Exercise requirements >> Please continue the forum thread about tracking down Richard Blizzard's Classic Ford T plan, picking up right after its final line.

Passage >>
□ □ □ □ □ □ □
# Classic Ford T - Richard Blizzard



## AJD (27 Feb 2008)

Hello,  
I am looking for an old issue of Practical Woodworking, probably October or November 1989. There is the plan of the model of the Classic T drawn by Richard Blizzard.

I have nearly finished the Rolls Royce Silver Ghost 1907 according to the plans he drew. The upholstery is still to be done.

Thanks very much for your help and/or advice to find this plan.

Anny


----------



## Shultzy (5 Mar 2008)

Hi Anny, I think I have the plans of the Classic T Ford but its amongst all the other toy plans as I've cut the Practical Woodworking mags and split them up. I'll have a look and PM you when I've found it. I'm a devotee of Richard Blizzard as he started me on making toys. My avatar is the fork lift truck from his book.


----------



## matt taylor (10 Mar 2008)
□ □ □ □ □ □ □
Material >>
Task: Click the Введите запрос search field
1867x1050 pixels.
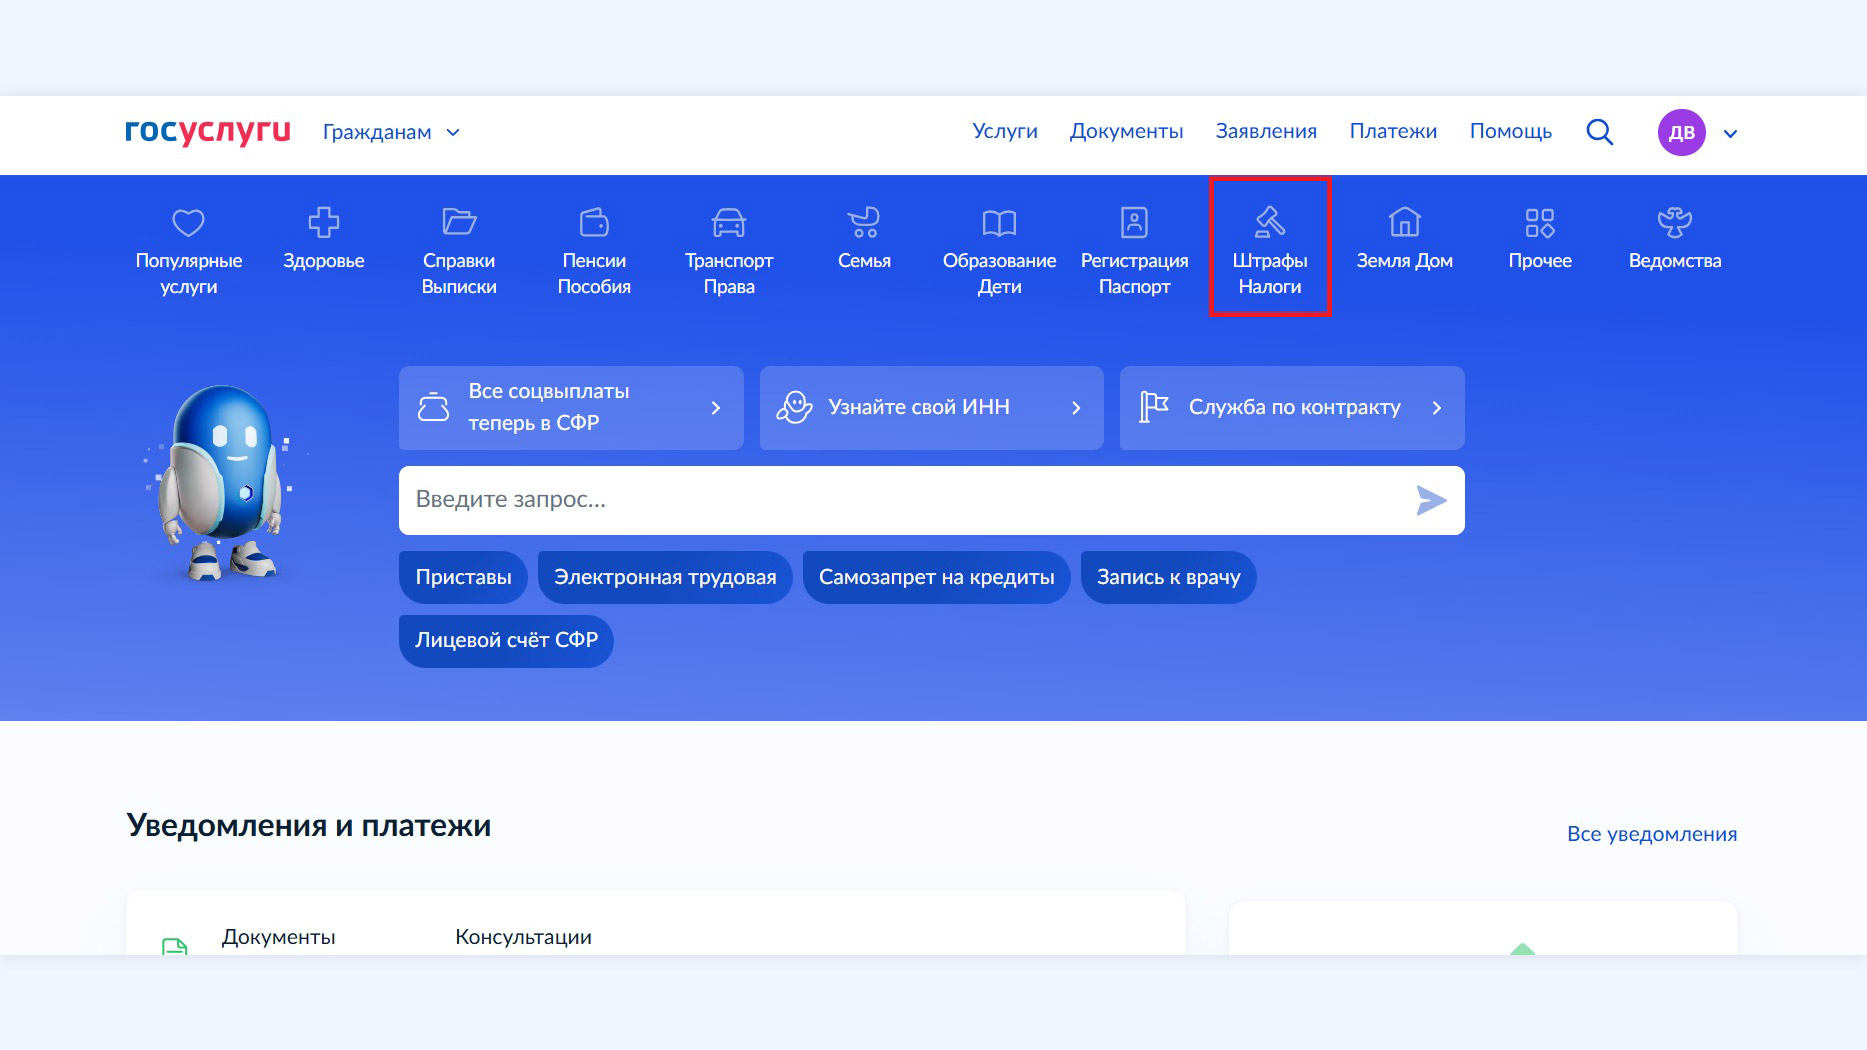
□ □ □ □ □ □ □
Result below >>
I also like his stuff, i have recently finished the ladybird from one of his books for my son.
Of course he prefers to stand in it rather than scoot about on 

I would like to make more stuff but am stuck at finding the wheels and the fixings for wheels where do you get yours from??


----------



## Shultzy (10 Mar 2008)

Matt, if you google "toy wheels" there are plenty. I use these

http://www.alwayshobbies.com/Store/Whee ... ed-Wheels-


----------



## matt taylor (10 Mar 2008)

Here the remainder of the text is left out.